Posição do Governo do Estado: A governadora de Pernambuco, Raquel Lyra, tem se manifestado sobre a necessidade de investimentos no metrô e a disposição de o Estado assumir o sistema, mas com condições relacionadas aos aportes federais. A negociação sobre a partilha de recursos entre União e Estado tem sido um entrave.

Acordo com Metroviários: Em meio às discussões, houve a assinatura de um acordo de manutenção de empregos dos metroviários em caso de privatização, buscando agilizar o processo.

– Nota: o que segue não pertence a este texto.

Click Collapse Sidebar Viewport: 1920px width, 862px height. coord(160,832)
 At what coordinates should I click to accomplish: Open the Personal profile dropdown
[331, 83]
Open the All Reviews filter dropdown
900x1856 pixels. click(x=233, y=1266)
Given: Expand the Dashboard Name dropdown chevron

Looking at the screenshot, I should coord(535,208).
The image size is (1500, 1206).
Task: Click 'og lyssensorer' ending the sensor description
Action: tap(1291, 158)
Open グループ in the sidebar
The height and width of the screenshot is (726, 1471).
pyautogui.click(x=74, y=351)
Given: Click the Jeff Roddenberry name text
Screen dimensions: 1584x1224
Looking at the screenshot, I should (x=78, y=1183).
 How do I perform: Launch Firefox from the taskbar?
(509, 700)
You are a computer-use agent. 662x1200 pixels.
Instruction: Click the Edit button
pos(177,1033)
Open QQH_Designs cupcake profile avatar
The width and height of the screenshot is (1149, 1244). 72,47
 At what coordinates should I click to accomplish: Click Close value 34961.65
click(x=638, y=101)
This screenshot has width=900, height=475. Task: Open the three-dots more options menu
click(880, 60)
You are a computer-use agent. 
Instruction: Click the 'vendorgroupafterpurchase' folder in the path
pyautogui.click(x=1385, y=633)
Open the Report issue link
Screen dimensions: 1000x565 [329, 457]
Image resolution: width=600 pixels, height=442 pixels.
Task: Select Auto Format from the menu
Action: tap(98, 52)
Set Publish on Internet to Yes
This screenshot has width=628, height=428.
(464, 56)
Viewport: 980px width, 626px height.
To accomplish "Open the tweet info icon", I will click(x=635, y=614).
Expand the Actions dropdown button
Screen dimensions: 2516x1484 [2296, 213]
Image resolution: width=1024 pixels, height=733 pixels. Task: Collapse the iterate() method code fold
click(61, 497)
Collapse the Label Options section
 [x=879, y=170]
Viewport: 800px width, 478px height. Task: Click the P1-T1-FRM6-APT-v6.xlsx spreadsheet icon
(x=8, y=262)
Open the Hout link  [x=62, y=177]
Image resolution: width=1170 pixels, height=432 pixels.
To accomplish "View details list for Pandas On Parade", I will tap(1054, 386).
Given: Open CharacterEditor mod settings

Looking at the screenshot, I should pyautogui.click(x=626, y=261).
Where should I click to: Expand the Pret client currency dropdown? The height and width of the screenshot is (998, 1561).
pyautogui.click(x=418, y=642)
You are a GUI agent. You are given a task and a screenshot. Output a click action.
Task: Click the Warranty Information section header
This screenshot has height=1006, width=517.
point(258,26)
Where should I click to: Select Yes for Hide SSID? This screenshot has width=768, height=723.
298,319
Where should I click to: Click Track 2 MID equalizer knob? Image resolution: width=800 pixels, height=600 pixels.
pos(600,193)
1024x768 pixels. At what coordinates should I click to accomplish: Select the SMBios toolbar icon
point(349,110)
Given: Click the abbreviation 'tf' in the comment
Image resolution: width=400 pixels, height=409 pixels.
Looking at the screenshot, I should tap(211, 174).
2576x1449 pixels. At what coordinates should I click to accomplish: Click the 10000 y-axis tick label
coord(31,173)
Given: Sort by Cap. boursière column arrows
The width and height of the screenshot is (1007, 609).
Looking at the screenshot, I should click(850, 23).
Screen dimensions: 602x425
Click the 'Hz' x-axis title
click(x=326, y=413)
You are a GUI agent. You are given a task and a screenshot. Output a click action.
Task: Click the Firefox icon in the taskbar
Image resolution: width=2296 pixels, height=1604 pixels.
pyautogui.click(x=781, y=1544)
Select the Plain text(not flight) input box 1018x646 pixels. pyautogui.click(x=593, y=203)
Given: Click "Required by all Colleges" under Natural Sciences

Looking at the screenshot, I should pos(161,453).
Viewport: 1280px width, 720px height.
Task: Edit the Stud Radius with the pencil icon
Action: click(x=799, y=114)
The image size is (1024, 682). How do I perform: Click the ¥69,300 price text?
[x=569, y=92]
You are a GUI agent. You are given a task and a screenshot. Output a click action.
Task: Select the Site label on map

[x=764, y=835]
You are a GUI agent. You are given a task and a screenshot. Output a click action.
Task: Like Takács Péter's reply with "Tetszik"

Cronograma Atual (Maio de 2025): O cronograma mais recente do BNDES prevê as seguintes etapas:
3º trimestre de 2025: Estudos Técnicos e Consulta Pública
2º trimestre de 2026: Aprovação dos órgãos de controle e Lançamento do edital
4º trimestre de 2026: Leilão
1º trimestre de 2027: Formalização do Contrato e início da nova operação

O processo de privatização do metrô do Recife continua em andamento, com a necessidade urgente de investimentos para evitar o colapso do sistema, enquanto os debates sobre a gestão pública versus privada permanecem centrais para o futuro do transporte na Região Metropolitana.